>> START
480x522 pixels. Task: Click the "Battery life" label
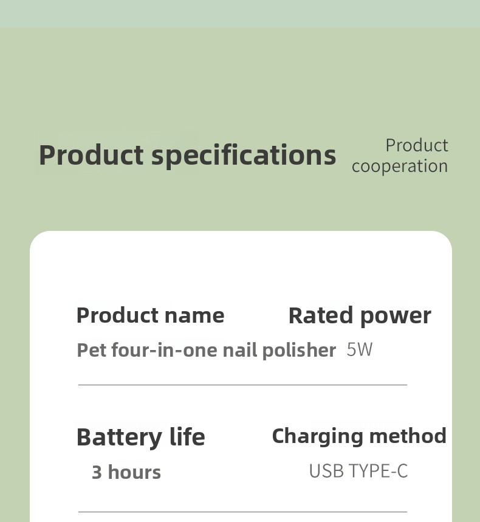[140, 437]
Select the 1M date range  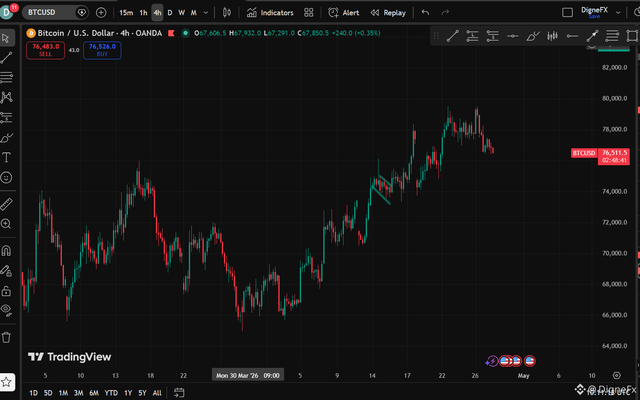[x=63, y=393]
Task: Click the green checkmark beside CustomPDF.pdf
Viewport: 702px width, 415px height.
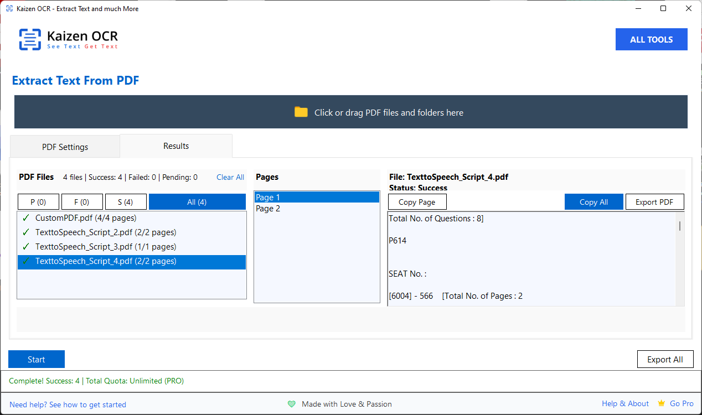Action: tap(25, 218)
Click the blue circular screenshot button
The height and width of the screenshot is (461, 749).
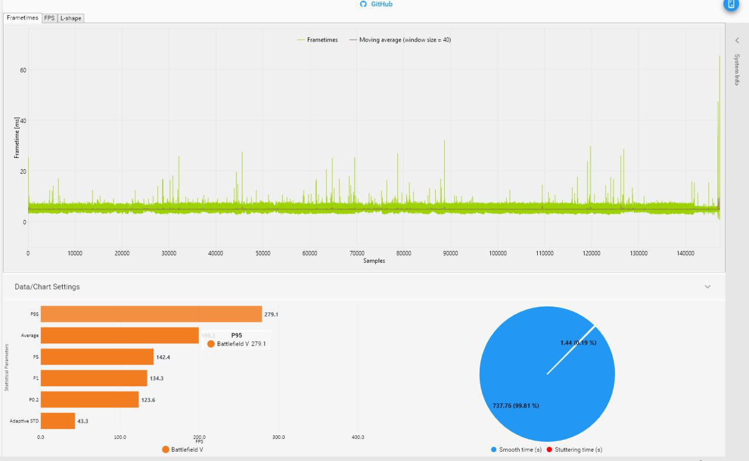point(731,3)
>> END
**Work required**
Reproduce the lines from the one containing "Click the blue circular screenshot button" through the last line, inclusive, with the requests left in. Scale every coordinate in the answers by 0.6 and round to whole numbers, with halves rounded up, and omit the pictures.

**Solution to the exercise**
Click the blue circular screenshot button
The height and width of the screenshot is (461, 749).
point(439,2)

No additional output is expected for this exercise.